## Excerpted text:
Segment Open

Media experts were not in short supply in Dublin City University (DCU) on Monday, as they gathered to discuss the future of their industry and address the title question of the conference – ‘Can we trust our news?’. The DCU media conference was co-organised by the host university and Arizona State University (ASU) and featured big media names from Ireland, the UK and the US.
The first panel to address the crowd of hacks, PR professionals and academics was made up of Leonard Downie, Esra Dogramaci, Kevin Bakhurst and Stewart Purvis. Downie is a lecturer at ASU but is also VP at large of the Washington Post and has worked for the paper for 44 years. He had some interesting insights on where the industry is going and insisted that the Graham family had to sell the paper to Jeff Bezos as the Post can now afford to make a loss as it searches for new creative solutions. Dogramaci gave a colourful description of the media coverage of Turkey’s 2013 Gezi park demonstrations, ranging from the western media’s misguided portrayal of the protests as another ‘Arab Spring’ to Turkish televisions decision to ignore the events entirely and show a documentary about penguins instead.
Kevin Bakhurst delivered a frank review of his first year or so as head of news at RTE, claiming that Prime Time’s creche program restored the reputation of investigative journalism at the broadcaster following a number of recent controversies. Former regulator and news editor at ITN and Channel 4, Stewart Purvis wrapped up the session talking about the challenges facing the regulation of the industry. An astute member of the audience pointed out that TV may struggle to compete with the likes of Netfilx, currently producing only drama but could easily move into news, who are not governed by any regulation at all. Purvis managed to lift the spirits of the journalists in the room who may have been thinking about their own editors when he regaled them with an anecdote about impaling himself on a spike!
A constant theme that came up throughout the day was the importance of trust. Most speakers suggested that the trust of the audience is the journalist’s most important asset but others insisted that audiences no longer care about trust and just want something interesting whether it’s founded in reality or not. In his keynote address, event co-organiser, ASU’s Dan Gillmor, suggested that we need a more educated audience who are more skeptical of everything they consume. David McRedmond, CEO of TV3, livened up proceedings during the next panel discussion about partisan news. Despite praising the work of his RTE colleagues he criticised the national broadcaster a number of times regarding allocation of funding and with regard to his own station’s coverage of the late Brian Lenihan’s cancer diagnosis at Christmas in 2009 said that instead of blaming TV3 for being insensitive people should have been asking why RTE didn’t cover the story.

Segment Closed

## Exercise tasks:
#1 Please reproduce the stretch of the conference article from "The first panel" through "about penguins instead.".
#2 According to the conference article, how many years has Leonard Downie worked for the Washington Post?
#3 Write the next part of the article on the DCU media conference, picking up after its final sentence.

Screenshot grounding data:

Segment Open

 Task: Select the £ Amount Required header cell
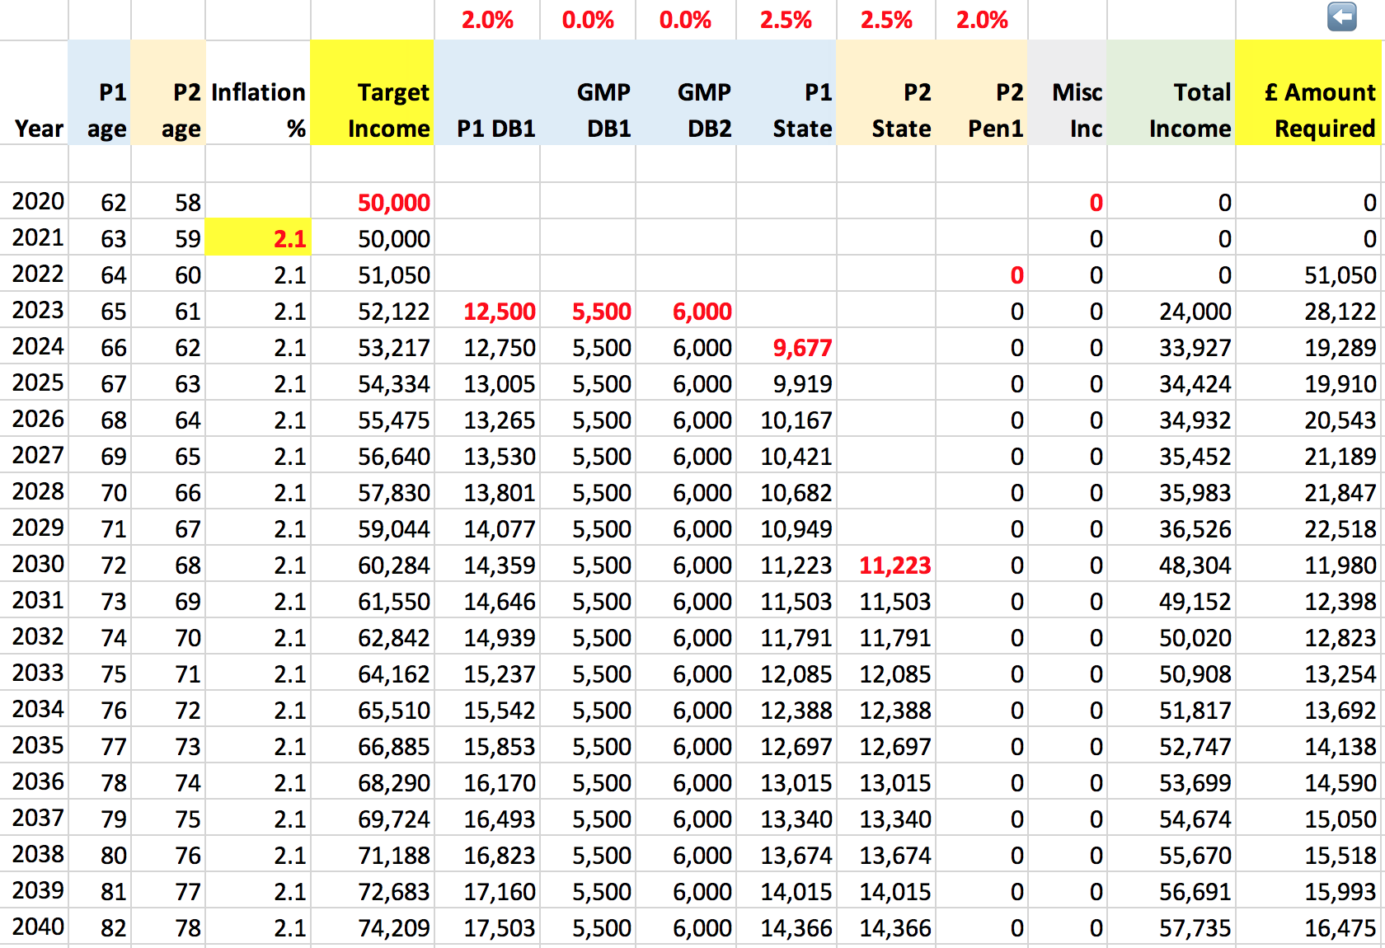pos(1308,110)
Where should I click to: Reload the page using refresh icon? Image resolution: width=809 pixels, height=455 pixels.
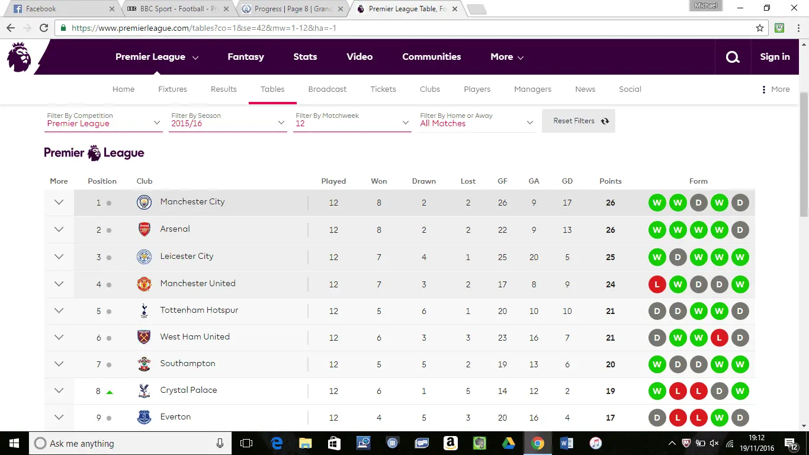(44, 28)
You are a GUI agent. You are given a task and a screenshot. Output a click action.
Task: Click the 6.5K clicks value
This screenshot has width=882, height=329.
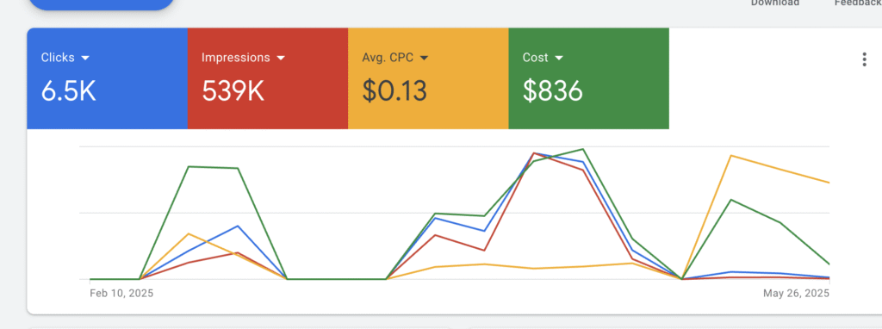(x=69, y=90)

Segment Closed
Segment Open

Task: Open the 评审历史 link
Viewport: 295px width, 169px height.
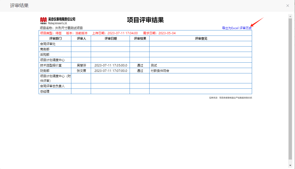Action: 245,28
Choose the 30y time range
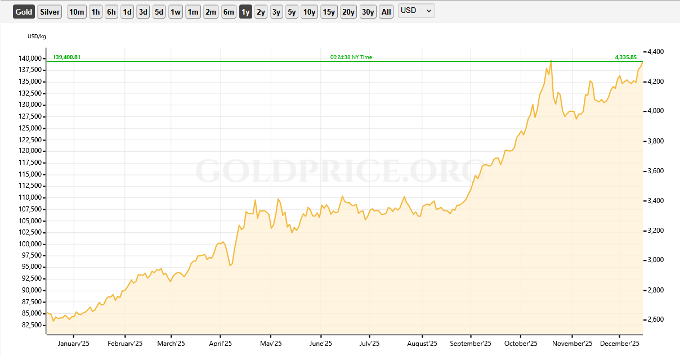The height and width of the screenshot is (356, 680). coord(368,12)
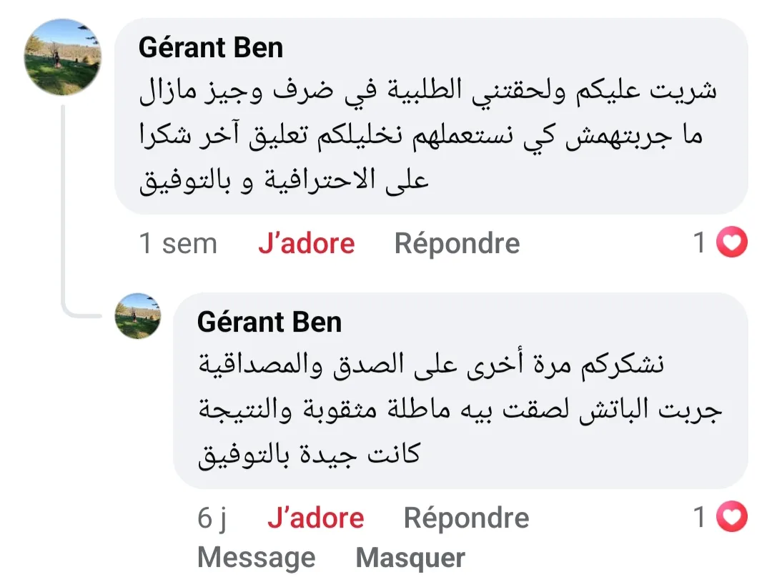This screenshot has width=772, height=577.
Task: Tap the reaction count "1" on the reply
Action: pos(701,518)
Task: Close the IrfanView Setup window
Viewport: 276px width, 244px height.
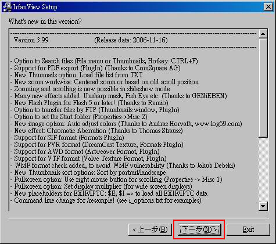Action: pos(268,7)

Segment Closed

## Answer list:
#1
The first panel to address the crowd of hacks, PR professionals and academics was made up of Leonard Downie, Esra Dogramaci, Kevin Bakhurst and Stewart Purvis. Downie is a lecturer at ASU but is also VP at large of the Washington Post and has worked for the paper for 44 years. He had some interesting insights on where the industry is going and insisted that the Graham family had to sell the paper to Jeff Bezos as the Post can now afford to make a loss as it searches for new creative solutions. Dogramaci gave a colourful description of the media coverage of Turkey’s 2013 Gezi park demonstrations, ranging from the western media’s misguided portrayal of the protests as another ‘Arab Spring’ to Turkish televisions decision to ignore the events entirely and show a documentary about penguins instead.

#2 44 years.

#3
After lunch Peter Horrocks, director of the BBC’s Global News division, gave the second keynote address of the day entitled ‘The battle for trust – the BBC experience’. Horrocks discussed how the organisation has battled to regain trust lost during the Jimmy Saville and BBC executives payoff scandals and how with such a massive worldwide audience it is difficult to retain everyone’s trust. He highlighted for example how during the Arab Spring Egyptians saw the BBC as a friend helping them to oust Mubarak but now as the country struggles for stability the locals are beginning to view the foreign press with growing cynicism. The final session of the day focussed on social media’s growing role in the industry. The changing nature of news was displayed perfecting during Andy Carvin’s speech. The NPR (National Public Radio) social strategist was explaining how his unique technique of using his dedicated twitter followers to tell and verify the news has seen him described as a one man newsroom and revolutionised the coverage of the Arab Spring when he was interrupted. Carvin stopped mid presentation to speak about the breaking story of the shooting at a Navy yard in Washington DC as it unfolded on his Twitter stream. After much fumbling at smart phones as the room came up to speed with the story Paul Staines a.k.a. Guido Fawkes described the emergence of his political blog and how social media and the Internet has utterly changed politician’s relationship with the press and the public.
Dr. Michael Crow, president of ASU, closed the conference with a positive speech about the future of news and despite the problems facing the industry most of the speakers and delegates echoed his view all day. Everyone that I spoke to all day agreed that the industry faces huge financial problems but most believed that the current changes weren’t necessarily bad for journalism and that new business models will eventually be found, it may just take a little time to get there.